Benjamin Kirby answers my questions about the Clinton administration's economic team. Kirby was a low level staffer in the Clinton administration. Kirby has a great story about Mickey Kantor that may or may not be true. If true it confirms my suspicion that Kantor one of dumbest people in the administration.
Unfortunately, Kirby couldn't answer my question about Robert Rubin's and Joseph Stiglitz's working relationship. Stiglitz's is more progressive than the neoliberal Rubin. Where Rubin and Stiglitz disagreed is on the size of the deficit reduction package in 1993. Former Clinton administratin Council of Economic Advisers, Laura Tyson, reviewed both Rubin's and Stiglitz's books and weighs their differences. What is interesting is the pro-business Rubin supported vetoing welfare reform (Rubin supports government and private sector anti-poverty programs.) and Stiglitz helped create "third way" neoliberal economic policy theory. Rubin's and Stiglitz's debates were more about policy and both of them could make excellent arguments to counter each other and Kirby should have been in the room with a tape recorder.
These days Stiglitz is calling the Obama economic team incompetent or in the pocket of the banks. Rubin said that while he was at Citigroup "virtually nobody" saw the financial collapse coming. Guess which one is keeping a lower profile.

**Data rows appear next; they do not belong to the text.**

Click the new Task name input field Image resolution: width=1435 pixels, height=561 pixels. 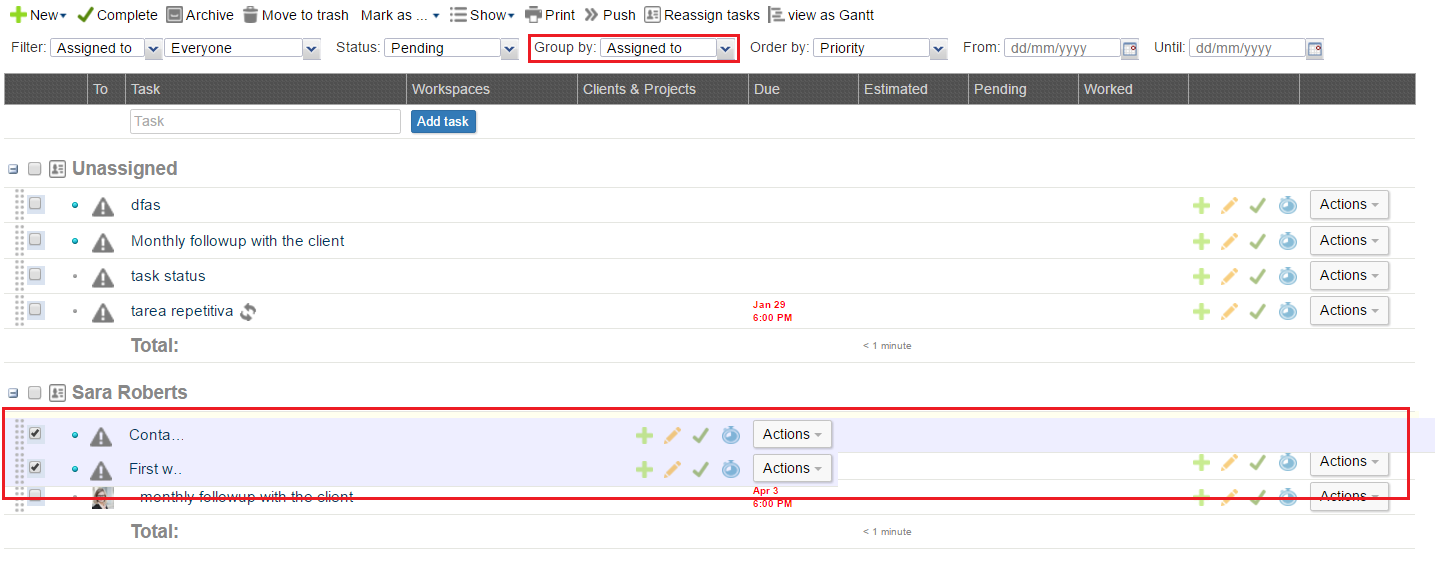[x=265, y=121]
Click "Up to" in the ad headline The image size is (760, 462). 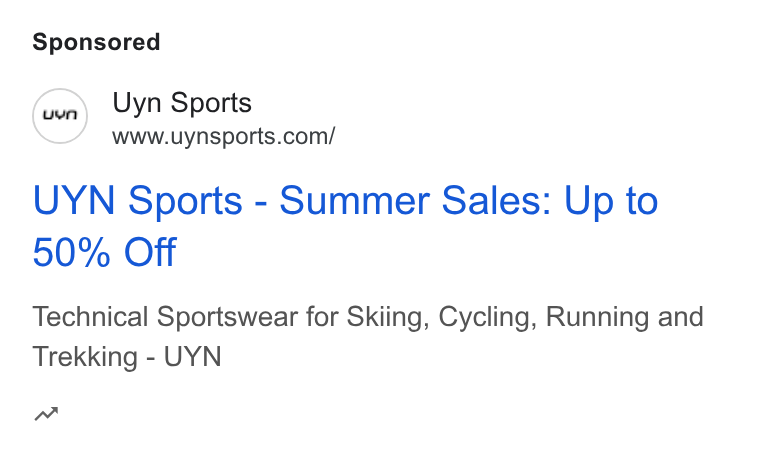pos(611,201)
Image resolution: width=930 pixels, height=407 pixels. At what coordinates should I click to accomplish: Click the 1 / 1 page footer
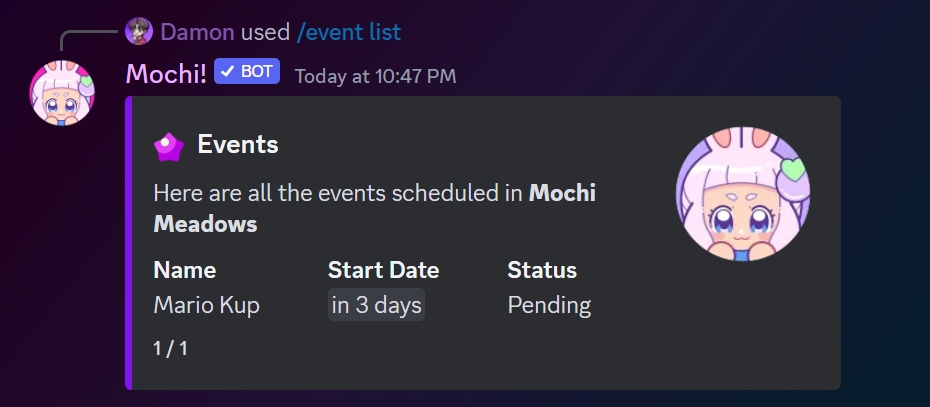click(170, 349)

Agree or disagree with Rubin or Stiglitz they are both smarter than you will ever be. Both are better than former Bush amdinistration economic adviser Lawrence Lindsey. Only a true hack like Lindsey would argue that it wasn't the stimulus, but TARP (the bank bailout) and the FDIC that kept unemployment from rising to 15.7 percent. Lindsey advised President George W. Bush that the tax cuts would pay for themselves. One area that Rubin and Stiglitz agree on is that the surplus should have been used to pay off borrowed debt.
Trust me on the Kantor story -- I remember that one like it was yesterday.
ReplyDeleteAs for Rubin, answer us this, Michael: weird at all that this article doesn't mention Rubin's leadership at Citigroup, which was apparently on a more precarious cliff than anyone thought? Or am I being conspiratorial?
http://www.huffingtonpost.com/2011/01/13/citigroup-was-on-the-verg_n_808721.html
Rubin was long gone from Citigroup by the time the article was published. Rubin's time at Citigroup is worth mention but wasn't the author's priority.
ReplyDeleteI wonder if Mickey Kantor would look at Stiglitz and Rubin and wonder why Clinton doesn't realize he is more brilliant than these guys.
ReplyDeleteAnswer us this, Ben: how do you think against Stiglitz and Rubin with them tag team debating him. It is bad when a economist is fired from the Bush administration because of stupidity.